The new screening test applies high-throughput screening technology to examine thousands of drugs and compounds that inhibit bacterial growth. The 25 newly identified drugs and compounds consisted of 11 U.S. Food and Drug Administration-approved drugs, and 14 drugs still under investigation. They include antibiotics, antifungals, antiseptics, and an antiviral, antimalarial and anticancer drug/compound.
“The results are very promising, and we think that the test can eventually help repurpose approved drugs and other compounds and find clinically relevant drug combinations that can be approved for to use in different ways that we have never used before,” Zheng said. “We’re hoping this approach will lead to approvable, effective ways to combat dangerous infections by drug-resistant bacteria.”
In recent years, an alarming number of increasingly drug-resistant and sometimes life-threatening bacterial strains have begun to emerge, especially in the hospital setting. For the most part, hospitals don’t have the capability to quickly test large numbers of drugs — and combinations of drugs — against drug-resistant bacterial infections, Zheng said.
The researchers realized that simply identifying the 25 active drugs and compounds would not be enough to potentially help patients with a drug-resistant infection. Some of the compounds were only weakly active, and at low and ineffective concentrations.

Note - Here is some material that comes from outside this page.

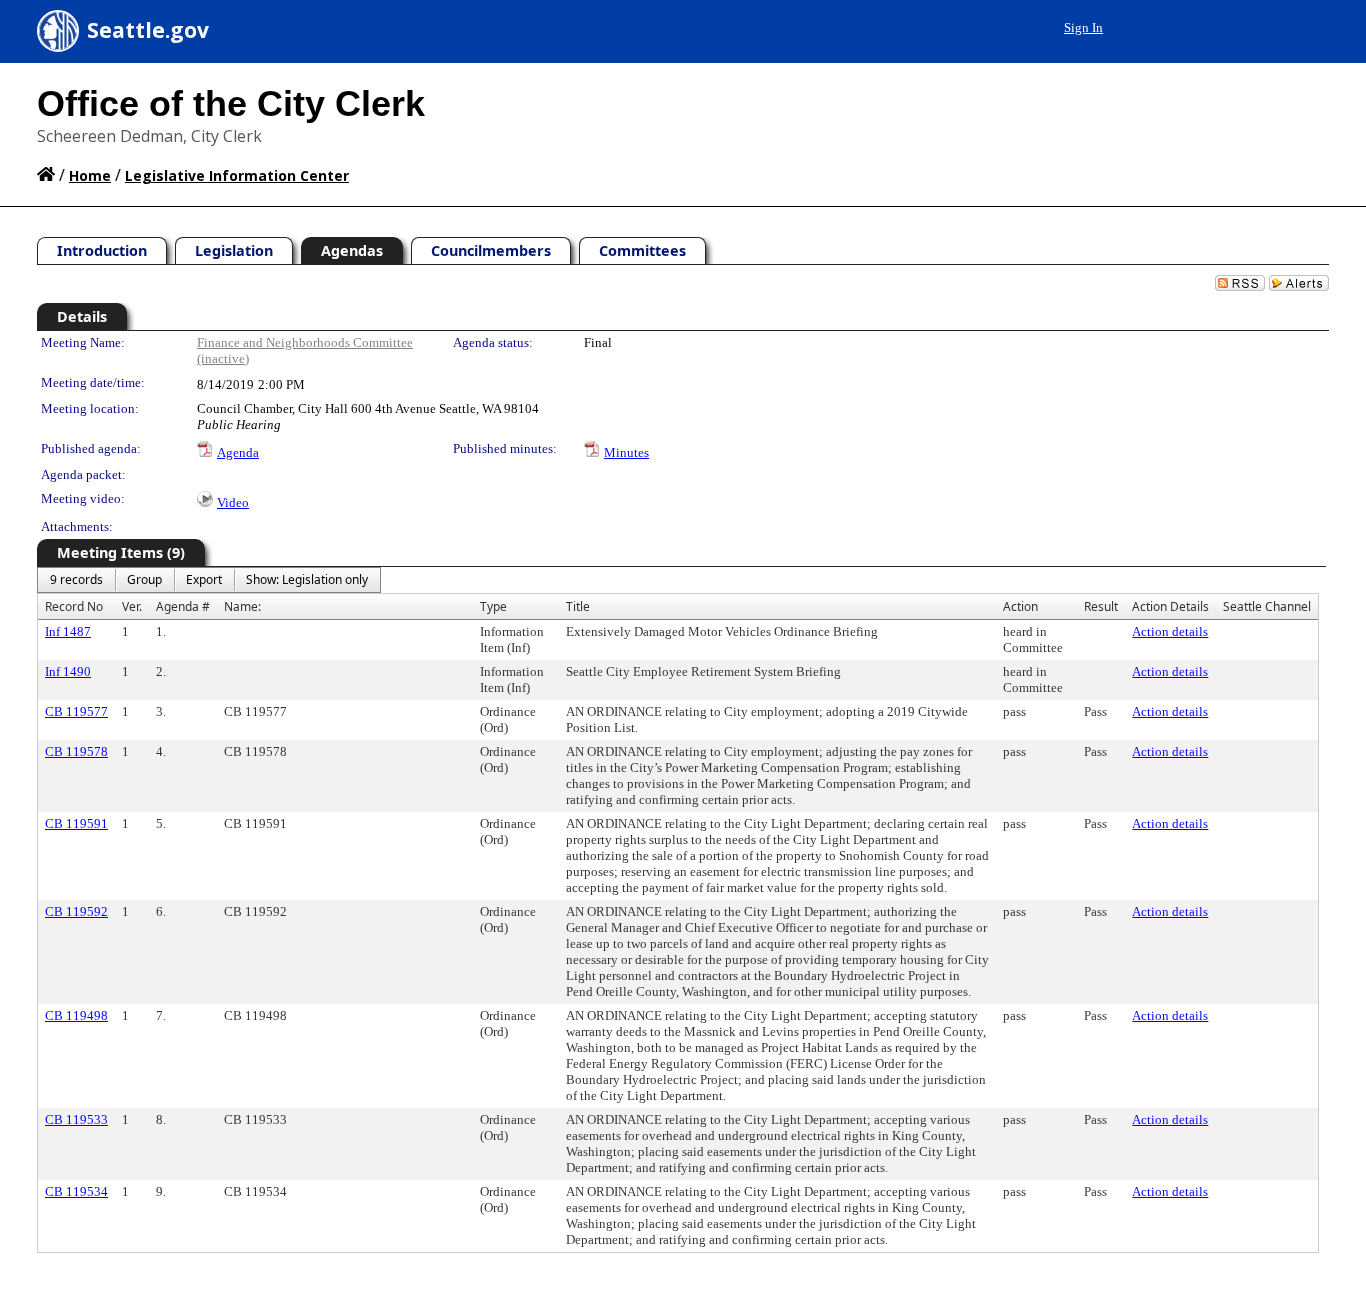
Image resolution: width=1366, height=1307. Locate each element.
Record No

The researchers decided to look for combinations of drugs that might work against the drug-resistant bacteria. They paired newly identified drugs from the repurposing screen with a standard-of-care antibiotic that did not work by itself. The goal was to make the drug-resistant Klebsiella pneumoniae sensitive again to a standard-of-care antibiotic.

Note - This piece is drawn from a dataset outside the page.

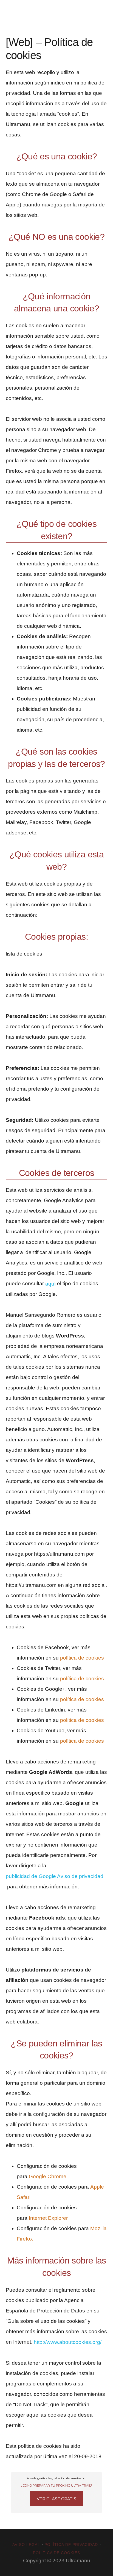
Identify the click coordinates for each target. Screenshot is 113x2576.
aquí (50, 1284)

That’s just what the scientists found. They identified four sets of two-drug combinations that suppressed the growth of multidrug-resistant Klebsiella pneumoniae. Those antibiotics that previously were inactive due to resistance now became active against Klebsiella pneumoniae in the presence of the second drug. For example, while the antibiotic colistin is completely ineffective against drug-resistant Klebsiella pneumoniae, they showed that combining colistin with the drug doxycycline reversed the drug resistance.
The researchers also examined three-drug combinations of broad-acting antibiotics that may be given immediately in the clinic to patients with severe infections, when doctors have little time to make decisions. They screened for 10 commonly seen drug-resistant bacterial strains.
“We wanted to see which three-drug combinations made sense,” Zheng said. “We screened hundreds of drugs against Klebsiella pneumoniae, and tested 15 combinations against the 10 strains. We found three sets of three-drug combinations had the most activity, and think these three combinations eventually may be useful to clinicians.” The scientists hope this technology can be developed to help clinicians make “real-time” treatment decisions for several highly resistant infections.
Zheng thinks that the screening test could become an important addition to the clinician’s toolbox, though commercialization is still some time away. “It can provide crucial information for a rapid response to emerging infectious diseases,” he said.